INSTRUCTIONS TO FOLLOW: Please return the full listing. Every line must match exactly.

GIVEN INFORMATION:
-=-=-

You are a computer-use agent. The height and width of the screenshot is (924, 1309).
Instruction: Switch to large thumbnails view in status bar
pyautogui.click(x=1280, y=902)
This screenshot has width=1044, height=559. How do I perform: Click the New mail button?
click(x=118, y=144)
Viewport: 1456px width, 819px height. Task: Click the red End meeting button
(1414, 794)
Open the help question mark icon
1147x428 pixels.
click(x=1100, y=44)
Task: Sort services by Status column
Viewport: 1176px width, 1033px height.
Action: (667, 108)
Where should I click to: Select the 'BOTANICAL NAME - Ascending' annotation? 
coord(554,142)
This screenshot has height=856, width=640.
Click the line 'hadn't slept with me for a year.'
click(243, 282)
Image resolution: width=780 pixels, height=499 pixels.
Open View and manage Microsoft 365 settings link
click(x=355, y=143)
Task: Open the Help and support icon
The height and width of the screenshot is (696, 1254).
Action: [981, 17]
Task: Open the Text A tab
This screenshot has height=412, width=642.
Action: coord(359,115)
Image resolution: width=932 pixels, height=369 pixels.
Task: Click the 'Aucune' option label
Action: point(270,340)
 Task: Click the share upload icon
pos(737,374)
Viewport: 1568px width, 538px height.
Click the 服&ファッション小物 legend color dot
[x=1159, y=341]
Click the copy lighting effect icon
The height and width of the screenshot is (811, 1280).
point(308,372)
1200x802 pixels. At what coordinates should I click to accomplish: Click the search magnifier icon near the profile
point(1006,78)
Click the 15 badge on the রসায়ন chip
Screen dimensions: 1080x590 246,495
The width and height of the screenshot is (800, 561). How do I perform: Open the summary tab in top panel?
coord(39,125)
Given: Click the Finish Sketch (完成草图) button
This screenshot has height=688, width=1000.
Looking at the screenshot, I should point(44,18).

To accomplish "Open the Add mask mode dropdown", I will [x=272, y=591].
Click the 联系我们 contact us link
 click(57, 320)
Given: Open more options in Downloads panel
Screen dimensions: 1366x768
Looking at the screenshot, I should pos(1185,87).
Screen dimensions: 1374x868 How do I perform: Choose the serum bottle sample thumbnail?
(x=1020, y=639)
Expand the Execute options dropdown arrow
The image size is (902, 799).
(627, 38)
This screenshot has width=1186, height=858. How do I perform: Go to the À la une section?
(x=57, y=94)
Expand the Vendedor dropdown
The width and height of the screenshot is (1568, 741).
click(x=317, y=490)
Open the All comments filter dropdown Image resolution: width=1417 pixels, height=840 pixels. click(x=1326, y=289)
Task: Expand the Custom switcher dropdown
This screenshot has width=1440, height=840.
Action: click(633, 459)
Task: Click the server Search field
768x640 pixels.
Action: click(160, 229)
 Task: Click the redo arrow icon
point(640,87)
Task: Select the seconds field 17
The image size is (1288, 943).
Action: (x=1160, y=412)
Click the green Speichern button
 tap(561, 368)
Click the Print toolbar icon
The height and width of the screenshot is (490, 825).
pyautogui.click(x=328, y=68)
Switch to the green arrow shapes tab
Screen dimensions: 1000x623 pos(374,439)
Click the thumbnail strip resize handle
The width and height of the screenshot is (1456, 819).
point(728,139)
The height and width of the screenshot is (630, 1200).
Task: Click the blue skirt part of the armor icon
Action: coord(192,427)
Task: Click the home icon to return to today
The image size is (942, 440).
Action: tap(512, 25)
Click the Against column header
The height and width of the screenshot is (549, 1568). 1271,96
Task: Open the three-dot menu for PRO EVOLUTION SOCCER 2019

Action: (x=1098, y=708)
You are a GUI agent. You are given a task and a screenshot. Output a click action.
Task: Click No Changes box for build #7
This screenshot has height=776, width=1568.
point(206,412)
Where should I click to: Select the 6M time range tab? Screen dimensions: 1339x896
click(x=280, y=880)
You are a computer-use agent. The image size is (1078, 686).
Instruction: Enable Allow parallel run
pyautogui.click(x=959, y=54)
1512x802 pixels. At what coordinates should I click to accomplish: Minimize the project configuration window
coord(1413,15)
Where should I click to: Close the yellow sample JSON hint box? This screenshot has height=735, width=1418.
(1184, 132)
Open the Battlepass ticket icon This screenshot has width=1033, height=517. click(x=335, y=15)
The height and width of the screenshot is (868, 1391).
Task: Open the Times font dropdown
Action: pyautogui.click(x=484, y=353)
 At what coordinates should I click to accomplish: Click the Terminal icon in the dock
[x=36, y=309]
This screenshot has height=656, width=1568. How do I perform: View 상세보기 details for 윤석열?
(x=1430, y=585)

-=-=-

SOLUTION TO THE PROBLEM:
You are a computer-use agent. The height and width of the screenshot is (924, 1309).
Instruction: Switch to large thumbnails view in status bar
pyautogui.click(x=1280, y=902)
This screenshot has width=1044, height=559. How do I perform: Click the New mail button?
click(x=118, y=144)
Viewport: 1456px width, 819px height. Task: Click the red End meeting button
(1414, 794)
Open the help question mark icon
1147x428 pixels.
click(x=1100, y=44)
Task: Sort services by Status column
Viewport: 1176px width, 1033px height.
Action: (667, 108)
Where should I click to: Select the 'BOTANICAL NAME - Ascending' annotation? 
coord(554,142)
This screenshot has height=856, width=640.
Click the line 'hadn't slept with me for a year.'
click(243, 282)
Image resolution: width=780 pixels, height=499 pixels.
Open View and manage Microsoft 365 settings link
click(x=355, y=143)
Task: Open the Help and support icon
The height and width of the screenshot is (696, 1254).
Action: [981, 17]
Task: Open the Text A tab
This screenshot has height=412, width=642.
Action: coord(359,115)
Image resolution: width=932 pixels, height=369 pixels.
Task: Click the 'Aucune' option label
Action: point(270,340)
 Task: Click the share upload icon
pos(737,374)
Viewport: 1568px width, 538px height.
Click the 服&ファッション小物 legend color dot
[x=1159, y=341]
Click the copy lighting effect icon
The height and width of the screenshot is (811, 1280).
point(308,372)
1200x802 pixels. At what coordinates should I click to accomplish: Click the search magnifier icon near the profile
point(1006,78)
Click the 15 badge on the রসায়ন chip
Screen dimensions: 1080x590 246,495
The width and height of the screenshot is (800, 561). How do I perform: Open the summary tab in top panel?
coord(39,125)
Given: Click the Finish Sketch (完成草图) button
This screenshot has height=688, width=1000.
Looking at the screenshot, I should point(44,18).

To accomplish "Open the Add mask mode dropdown", I will [x=272, y=591].
Click the 联系我们 contact us link
 click(57, 320)
Given: Open more options in Downloads panel
Screen dimensions: 1366x768
Looking at the screenshot, I should pos(1185,87).
Screen dimensions: 1374x868 How do I perform: Choose the serum bottle sample thumbnail?
(x=1020, y=639)
Expand the Execute options dropdown arrow
The image size is (902, 799).
(627, 38)
This screenshot has width=1186, height=858. How do I perform: Go to the À la une section?
(x=57, y=94)
Expand the Vendedor dropdown
The width and height of the screenshot is (1568, 741).
click(x=317, y=490)
Open the All comments filter dropdown Image resolution: width=1417 pixels, height=840 pixels. click(x=1326, y=289)
Task: Expand the Custom switcher dropdown
This screenshot has width=1440, height=840.
Action: click(633, 459)
Task: Click the server Search field
768x640 pixels.
Action: click(160, 229)
 Task: Click the redo arrow icon
point(640,87)
Task: Select the seconds field 17
The image size is (1288, 943).
Action: (x=1160, y=412)
Click the green Speichern button
 tap(561, 368)
Click the Print toolbar icon
The height and width of the screenshot is (490, 825).
pyautogui.click(x=328, y=68)
Switch to the green arrow shapes tab
Screen dimensions: 1000x623 pos(374,439)
Click the thumbnail strip resize handle
The width and height of the screenshot is (1456, 819).
point(728,139)
The height and width of the screenshot is (630, 1200).
Task: Click the blue skirt part of the armor icon
Action: coord(192,427)
Task: Click the home icon to return to today
The image size is (942, 440).
Action: tap(512, 25)
Click the Against column header
The height and width of the screenshot is (549, 1568). 1271,96
Task: Open the three-dot menu for PRO EVOLUTION SOCCER 2019

Action: (x=1098, y=708)
You are a GUI agent. You are given a task and a screenshot. Output a click action.
Task: Click No Changes box for build #7
This screenshot has height=776, width=1568.
point(206,412)
Where should I click to: Select the 6M time range tab? Screen dimensions: 1339x896
click(x=280, y=880)
You are a computer-use agent. The image size is (1078, 686).
Instruction: Enable Allow parallel run
pyautogui.click(x=959, y=54)
1512x802 pixels. At what coordinates should I click to accomplish: Minimize the project configuration window
coord(1413,15)
Where should I click to: Close the yellow sample JSON hint box? This screenshot has height=735, width=1418.
(1184, 132)
Open the Battlepass ticket icon This screenshot has width=1033, height=517. click(x=335, y=15)
The height and width of the screenshot is (868, 1391).
Task: Open the Times font dropdown
Action: pyautogui.click(x=484, y=353)
 At what coordinates should I click to accomplish: Click the Terminal icon in the dock
[x=36, y=309]
This screenshot has height=656, width=1568. How do I perform: View 상세보기 details for 윤석열?
(x=1430, y=585)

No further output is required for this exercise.